A gradual climb warmed me up, but still I left my rain jacket and skirt on well into the afternoon. Actually, I never took my jacket off all day and wished I had more layers, it was that cold and cloudy. Much of the morning was spent looking at the inside of a ping pong ball. It was especially disorienting crossing some large snow fields in the fog.
There was a long descent into a valley and then miles through overgrown bush. All the vegitation was saturated with rain water and shortly, so were my shoes. Well, I made about 3 days with dry feet.
I had passed one guy mid-morning and then a couple around noon. Otherwise, the trail was desolate. I took a short lunch break at 1 pm and was overtaken by the guy, Zeek, that I had caught earlier. This was a good thing since I was able to follow his footprints in the snow later in the day.
There was more climbing to depart the valley and gain Methow pass, then a long traverse that had very steep, washed-out sides. This trail wouldn’t be fun if one were afraid of heights and narrow ledges but I really enjoyed the section.
I was already over 20 miles for the day at this point and my feet were really hurting. No blisters, just soreness from all the rocks on the trail and overuse. I slogged up a bunch of switchbacks to Granite pass, having to scramble over some big snow mounds. Then I rounded the corner to see a long traverse to Cutthroat Pass, covered by some wide snow fields. This was another part I had been warned about by Ratchet, where he had been turned around already. I was hoping the snow would have all melted by now but instead it looked sketchy as.

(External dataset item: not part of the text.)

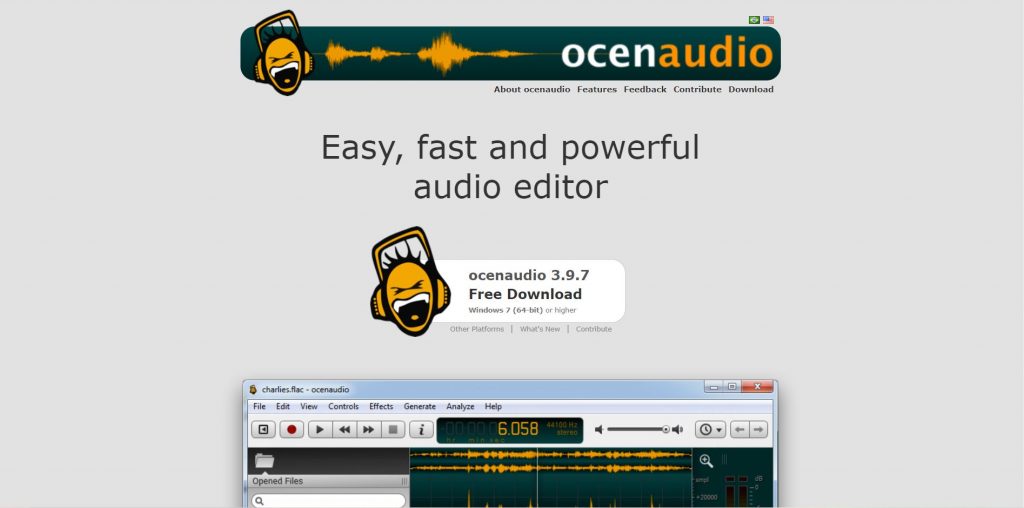Open the Analyze menu
This screenshot has height=508, width=1024.
(x=460, y=407)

I told myself to just focus on one section at a time, one foot at a time. They were all fine except for the last. It was the steepest slope yet, with a path leading high up against a cliff wall. I followed the etched steps but at the cliff wall, the whole snow field was starting to calve away, leaving a big gap. I was fearful it would all start sliding, taking me with it. I just kept moving and soon it was over. I was shaking a bit by the end.
I started descending and was looking forward to the first campsite after the pass. I was even more pleased to find Taylor there. It’s always nice to have just one other familiar face to share camp with. I had been so cold most of the day that I didn’t waste time getting settled into my quilt. And so ended my longest day yet.